## Passage provided
:::::

# Grappling with instructor



## Bake (Feb 12, 2002)

This forum has been slow, so I'll post a question that comes up for me from time to time..

Suppose you're rolling with someone a lot better than you and he tells you ahead of time that he is only going for one particular sub.  What should you do with that information?  I figure there are two basic lines of thought:

1)  Try to ignore the info 'cause if you focus on defending just one sub it could result in bad habbits - like leaving other things open.

2)  Take that opportunity to work on defending that sub, and focus on not getting caught in that particular sub.   At its extreme this is a bad idea.   I mean, if I only have to defend straight arm bars, I could flop to my stomach, and lay on my arm at the start of the round.  That wouldn't do anybody any good.  So, it seems like you have to try to ignore it to some extent.

I usually try to ignore it completely - not the sub attempt when it comes, but the fact that I know ahead of time that he's going for that particular sub.   However then I feel like an idiot when, 10 seconds later, I'm tapping to the one sub that I had to defend.  Whereas if I had focused on defending that sub, I'm sure that I could have lasted at least 12-15 seconds.


----------



## Icepick (Feb 12, 2002)

I always view this as a chance to push my teacher a little bit.  He's doing this to make it more difficult for himself, so I think if you ignore the info totally, you defeat the purpose.  In the example you gave, I may try to pass guard with 1 arm in and 1 out, knowing he can't triangle me.  With this extra information, maybe I can put Kyle in a position that he would never end up in otherwise (at least not with me).  He doesn't do it so often that I could develop habits, and I stay aware of my obvious mistakes...

:::::

## Dataset entries
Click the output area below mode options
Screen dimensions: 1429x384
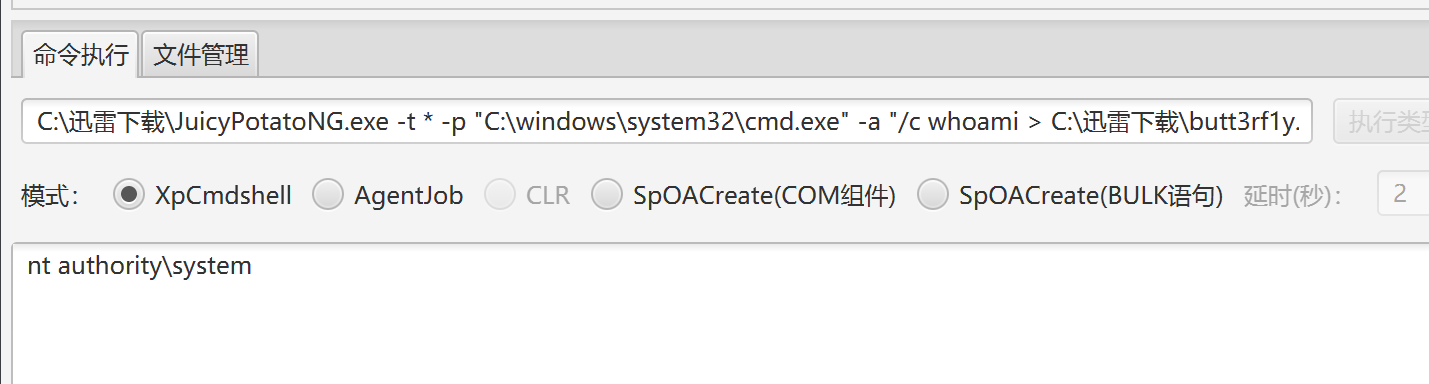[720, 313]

:::::

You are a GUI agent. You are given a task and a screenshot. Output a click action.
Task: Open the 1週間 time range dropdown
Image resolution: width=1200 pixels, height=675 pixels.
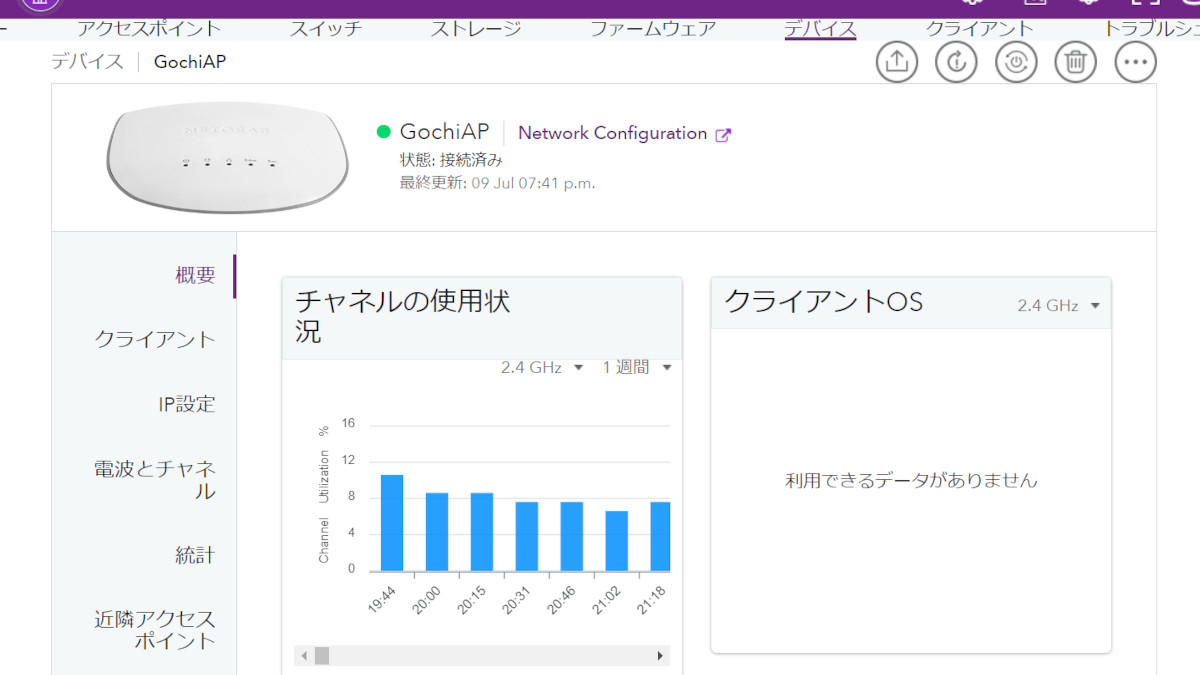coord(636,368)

:::::

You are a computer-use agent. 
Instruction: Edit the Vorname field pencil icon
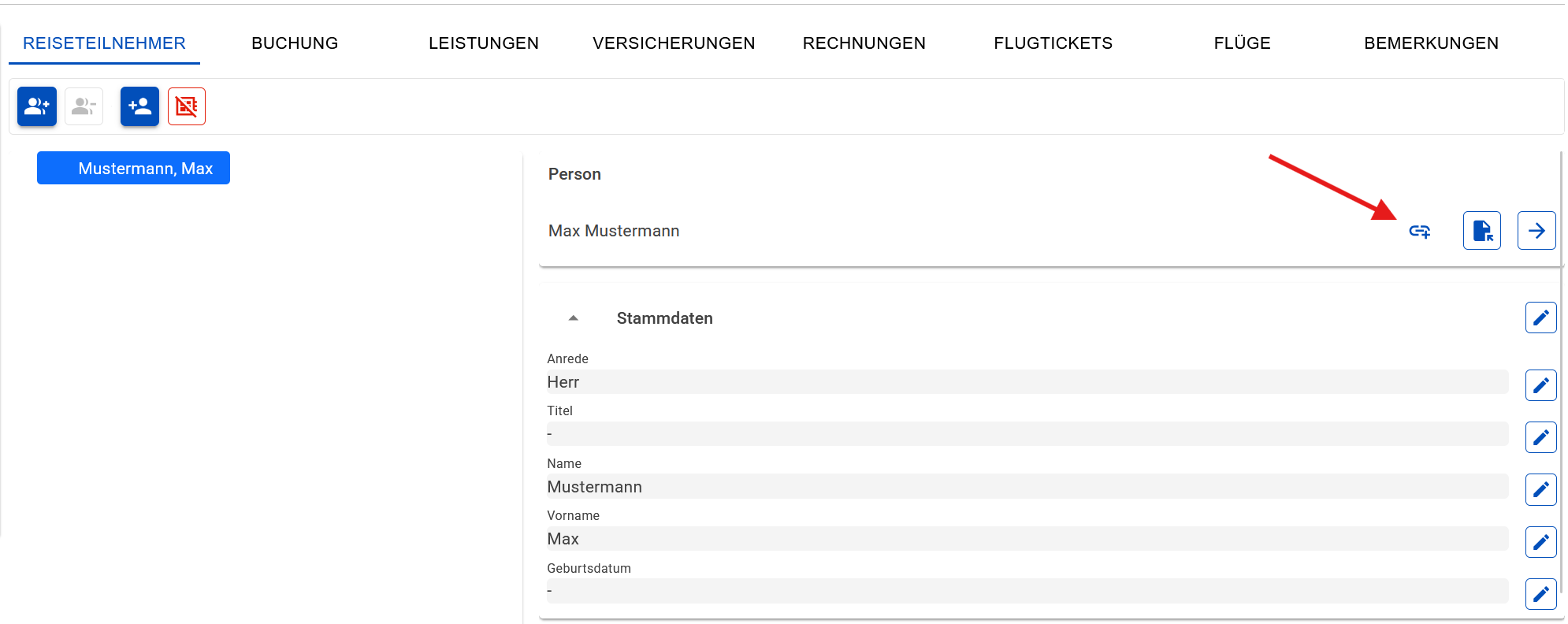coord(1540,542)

:::::

## Requirements
In the forum thread about grappling with an instructor, how long does Bake believe he could have lasted had he focused on defending the announced submission?

## Response to this exercise
At least 12-15 seconds.